--- Twoje zadanie ---
Proszę zamienić "Click" na "Select" w wierszach rekordów, zaczynając od wiersza zawierającego "Given: Open the code snippets panel" i kończąc na wierszu zawierającym "(x=156, y=293)", włącznie. Należy podać te wiersze ponownie, pozostawiając wszystko inne bez zmian.

--- Dostępne dane ---
↓
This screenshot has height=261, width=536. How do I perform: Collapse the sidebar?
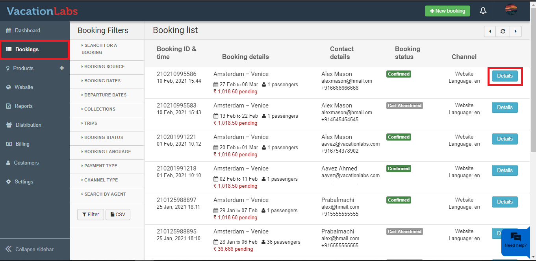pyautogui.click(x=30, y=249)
↑
↓
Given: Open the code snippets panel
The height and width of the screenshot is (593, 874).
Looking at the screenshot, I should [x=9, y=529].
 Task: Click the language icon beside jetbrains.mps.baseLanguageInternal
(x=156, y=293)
↑
↓
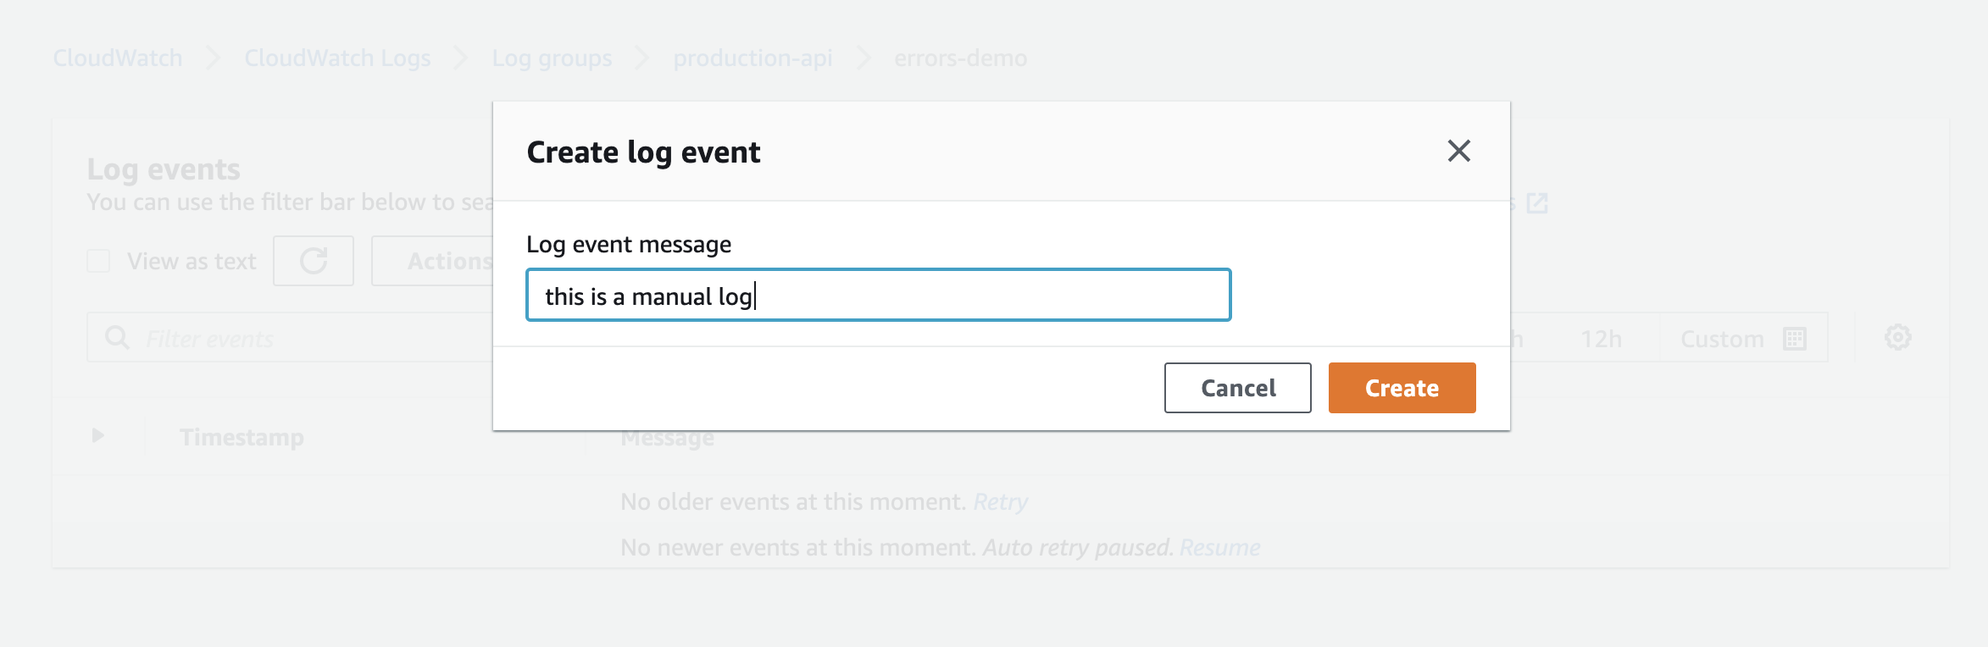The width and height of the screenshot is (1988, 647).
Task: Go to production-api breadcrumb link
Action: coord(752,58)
↑
--- Wynik zadania ---
Given: Open the code snippets panel
The height and width of the screenshot is (593, 874).
Looking at the screenshot, I should [x=9, y=529].
 Task: Select the language icon beside jetbrains.mps.baseLanguageInternal
(x=156, y=293)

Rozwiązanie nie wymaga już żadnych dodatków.